▶ _Available records_
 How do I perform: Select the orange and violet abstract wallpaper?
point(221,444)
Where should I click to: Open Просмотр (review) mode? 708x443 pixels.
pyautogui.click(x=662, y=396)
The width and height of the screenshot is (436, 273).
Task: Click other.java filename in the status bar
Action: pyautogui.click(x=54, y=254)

▶ _Description of the task_
Start at the line containing "Where should I" and copy each line through the last one in the records, exactly and with nothing added.

▶ _Response below_
Where should I click to: Open Просмотр (review) mode? 708x443 pixels.
pyautogui.click(x=662, y=396)
The width and height of the screenshot is (436, 273).
Task: Click other.java filename in the status bar
Action: pyautogui.click(x=54, y=254)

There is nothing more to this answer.